Entries taken from a collection:
◆ ◆ ◆
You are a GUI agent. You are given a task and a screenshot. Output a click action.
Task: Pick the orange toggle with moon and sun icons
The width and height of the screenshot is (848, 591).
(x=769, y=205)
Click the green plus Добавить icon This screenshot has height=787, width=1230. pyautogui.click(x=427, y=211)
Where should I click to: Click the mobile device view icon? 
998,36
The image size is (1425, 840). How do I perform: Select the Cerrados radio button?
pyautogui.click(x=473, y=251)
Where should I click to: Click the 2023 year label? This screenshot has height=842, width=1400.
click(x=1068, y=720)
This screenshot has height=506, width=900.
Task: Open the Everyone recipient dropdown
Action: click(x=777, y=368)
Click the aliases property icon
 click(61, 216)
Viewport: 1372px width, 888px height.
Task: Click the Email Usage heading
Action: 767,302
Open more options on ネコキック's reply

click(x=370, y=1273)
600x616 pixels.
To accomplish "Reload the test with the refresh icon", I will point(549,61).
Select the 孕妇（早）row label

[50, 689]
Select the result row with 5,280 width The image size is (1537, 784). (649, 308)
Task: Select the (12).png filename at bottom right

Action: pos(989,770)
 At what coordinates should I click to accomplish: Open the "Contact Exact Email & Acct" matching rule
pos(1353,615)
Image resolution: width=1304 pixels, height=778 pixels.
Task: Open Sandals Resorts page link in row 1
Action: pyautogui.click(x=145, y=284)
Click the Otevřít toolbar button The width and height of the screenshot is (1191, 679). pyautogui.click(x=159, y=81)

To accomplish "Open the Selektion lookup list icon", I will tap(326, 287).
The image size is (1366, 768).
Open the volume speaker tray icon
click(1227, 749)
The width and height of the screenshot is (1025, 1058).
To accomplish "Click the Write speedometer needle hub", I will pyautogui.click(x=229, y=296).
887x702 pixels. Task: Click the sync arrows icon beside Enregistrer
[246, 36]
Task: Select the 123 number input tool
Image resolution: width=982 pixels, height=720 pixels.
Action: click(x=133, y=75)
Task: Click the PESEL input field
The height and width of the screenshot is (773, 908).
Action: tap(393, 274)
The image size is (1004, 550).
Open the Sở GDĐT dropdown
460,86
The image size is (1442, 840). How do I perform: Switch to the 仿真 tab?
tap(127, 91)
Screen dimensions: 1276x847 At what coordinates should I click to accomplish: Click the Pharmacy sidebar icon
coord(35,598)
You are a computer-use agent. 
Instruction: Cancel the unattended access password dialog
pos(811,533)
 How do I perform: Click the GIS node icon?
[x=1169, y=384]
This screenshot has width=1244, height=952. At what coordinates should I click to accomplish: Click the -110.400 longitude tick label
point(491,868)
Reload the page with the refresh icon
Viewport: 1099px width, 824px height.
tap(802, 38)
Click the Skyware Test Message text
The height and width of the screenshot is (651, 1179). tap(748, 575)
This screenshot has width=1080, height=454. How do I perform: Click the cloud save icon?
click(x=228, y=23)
◆ ◆ ◆
(DIRECTIVE): Duplicate the lines of the material from the line containing "Task: Click the PESEL input field" through the end of the material, both ends included.

(RESPONSE TO THIS EXERCISE):
Task: Click the PESEL input field
The height and width of the screenshot is (773, 908).
Action: tap(393, 274)
The image size is (1004, 550).
Open the Sở GDĐT dropdown
460,86
The image size is (1442, 840). How do I perform: Switch to the 仿真 tab?
tap(127, 91)
Screen dimensions: 1276x847 At what coordinates should I click to accomplish: Click the Pharmacy sidebar icon
coord(35,598)
You are a computer-use agent. 
Instruction: Cancel the unattended access password dialog
pos(811,533)
 How do I perform: Click the GIS node icon?
[x=1169, y=384]
This screenshot has width=1244, height=952. At what coordinates should I click to accomplish: Click the -110.400 longitude tick label
point(491,868)
Reload the page with the refresh icon
Viewport: 1099px width, 824px height.
tap(802, 38)
Click the Skyware Test Message text
The height and width of the screenshot is (651, 1179). tap(748, 575)
This screenshot has width=1080, height=454. How do I perform: Click the cloud save icon?
click(x=228, y=23)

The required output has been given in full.